Re: [tao-users] Multi-threaded CORBA application can be deadlocked inside TAO

Chris Cleeland

unread,

Nov 23, 2009, 2:43:12 PM11/23/09

to <David.Kinder@sungard.com>, tao-...@cs.wustl.edu

Hi, David,

Thanks for using the PRF!

On Nov 23, 2009, at 2:42 AM, <David....@sungard.com> <David....@sungard.com
> wrote:

> SYNOPSIS:
> On a large client/server production system, a deadlock has been seen.
> The result of the deadlock is that there are threads that have called
> ORB::run() waiting on a lock, but no thread is actually doing anything
> to process incoming CORBA events.
>
> DESCRIPTION:
> [...]
>
> The problem seems to be that, once the thread in 2) has become the
> leader, no other thread can get into the reactor.

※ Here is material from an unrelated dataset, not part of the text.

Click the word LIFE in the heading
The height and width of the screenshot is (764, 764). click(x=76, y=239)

Since the leader
> thread is handling a long-lived upcall, no other CORBA events can be
> processed until it returns.
> This can be a long time. In fact, in the actual system, this can be
> forever, as this upcall can end up depending on other CORBA calls
> which
> can now never be completed.

Yes, that is a known issue.

> Intuitively, this seems wrong. Once a thread is off handling an event,
> it surely should not be the leader any more? Ideally it would allow
> other threads to enter the reactor and handle further events.

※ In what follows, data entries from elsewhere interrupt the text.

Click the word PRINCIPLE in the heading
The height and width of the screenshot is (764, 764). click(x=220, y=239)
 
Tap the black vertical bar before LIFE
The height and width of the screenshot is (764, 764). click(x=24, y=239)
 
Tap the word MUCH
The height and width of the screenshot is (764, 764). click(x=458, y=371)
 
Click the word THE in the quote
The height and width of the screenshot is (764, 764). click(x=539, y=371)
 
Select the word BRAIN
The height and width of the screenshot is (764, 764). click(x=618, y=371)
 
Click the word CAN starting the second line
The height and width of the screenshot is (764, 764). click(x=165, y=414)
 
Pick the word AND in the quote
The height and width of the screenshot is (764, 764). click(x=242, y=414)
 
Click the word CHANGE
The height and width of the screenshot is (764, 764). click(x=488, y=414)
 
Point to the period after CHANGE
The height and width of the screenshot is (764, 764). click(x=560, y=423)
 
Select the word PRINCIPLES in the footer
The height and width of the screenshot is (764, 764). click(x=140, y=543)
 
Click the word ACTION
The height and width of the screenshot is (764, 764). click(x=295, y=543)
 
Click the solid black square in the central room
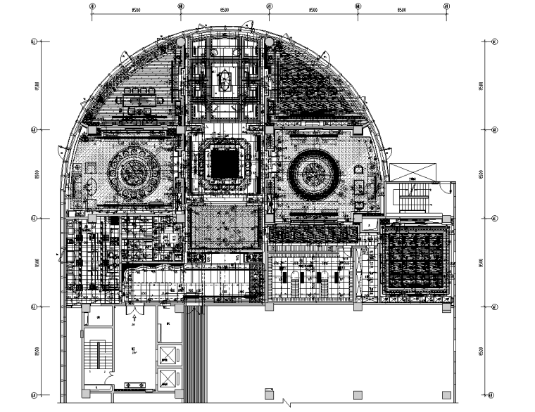(225, 164)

While I agree with you, there is a reason. It's been awhile since
I've been intimate enough with that code, so I can't spout off the
precise reason why that which seems intuitive is not possible with
things as they are, but I can assure you that it's not an easy nut to
crack.

> REPEAT BY:
>
> Does anyone have any ideas about this? Are we doing something foolish
> that we've not spotted? We have experimented with "-ORBWaitStrategy
> MT_NOUPCALL"
> without success, though looking at the code for that, we cannot see
> how
> it could be expected to work at all.

In the past, OCI in general, and I specifically, have helped people
explore solutions to this, sometimes within the ORB, and sometimes at
the application level. One of those engagements led to the
implementation of MT_NOUPCALL, but that is really an incomplete
implementation (the customer stopped when it was sufficient for their
needs rather than pursuing a general solution to the end).

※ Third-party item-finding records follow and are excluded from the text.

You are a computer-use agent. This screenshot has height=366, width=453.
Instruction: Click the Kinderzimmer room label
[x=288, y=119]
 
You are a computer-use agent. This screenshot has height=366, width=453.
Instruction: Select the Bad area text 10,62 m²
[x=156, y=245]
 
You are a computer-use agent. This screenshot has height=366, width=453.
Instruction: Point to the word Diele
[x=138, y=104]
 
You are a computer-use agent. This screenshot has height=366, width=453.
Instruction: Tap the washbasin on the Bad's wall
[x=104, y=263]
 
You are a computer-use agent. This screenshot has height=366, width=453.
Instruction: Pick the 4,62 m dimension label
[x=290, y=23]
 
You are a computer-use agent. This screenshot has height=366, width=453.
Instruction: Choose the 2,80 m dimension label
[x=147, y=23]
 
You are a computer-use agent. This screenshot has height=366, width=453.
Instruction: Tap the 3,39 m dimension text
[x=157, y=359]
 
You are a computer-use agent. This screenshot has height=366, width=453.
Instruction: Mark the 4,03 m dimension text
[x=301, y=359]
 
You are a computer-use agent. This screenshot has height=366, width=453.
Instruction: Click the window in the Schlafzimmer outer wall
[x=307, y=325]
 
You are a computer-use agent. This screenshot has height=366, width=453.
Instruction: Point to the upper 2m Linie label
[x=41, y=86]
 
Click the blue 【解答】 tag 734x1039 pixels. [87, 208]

I believe that most of these mitigation strategies are document in the
FAQ. We can also provide you with support if you're interested.

---
Chris Cleeland, Principal Software Engineer
http://www.theaceorb.com AND http://www.ociweb.com

David....@sungard.com

unread,

Nov 26, 2009, 1:13:15 PM11/26/09

to tao-...@cs.wustl.edu

After some thinking about the way the client leader logic is followed,
and examining what Russel and Chris have posted, we have come up with
our own patch against 1.7.4 for this problem.

The patch is quite short, and hopefully is fairly clear. Logically, it
breaks down into two parts:

1) In TAO_Leader_Follower::set_upcall_thread(), if we're the client
leader thread, try to relinquish our client leader status.

2) Previously, the logic in TAO_Leader_Follower::wait_for_event() was
such that the thread starts out as a follower, and promotes itself to
client leader only if no-one else is doing any work. This has now been
made into a loop: when we're the client leader, after processing events
we check if we're still the client leader. If not, we go round the new
loop again, so that we go back to being just a follower.

This patch is sufficient to fix the test case I sent in my first
message. We also have a large test suite for our full system, and using
this patch did not cause any obvious problems there.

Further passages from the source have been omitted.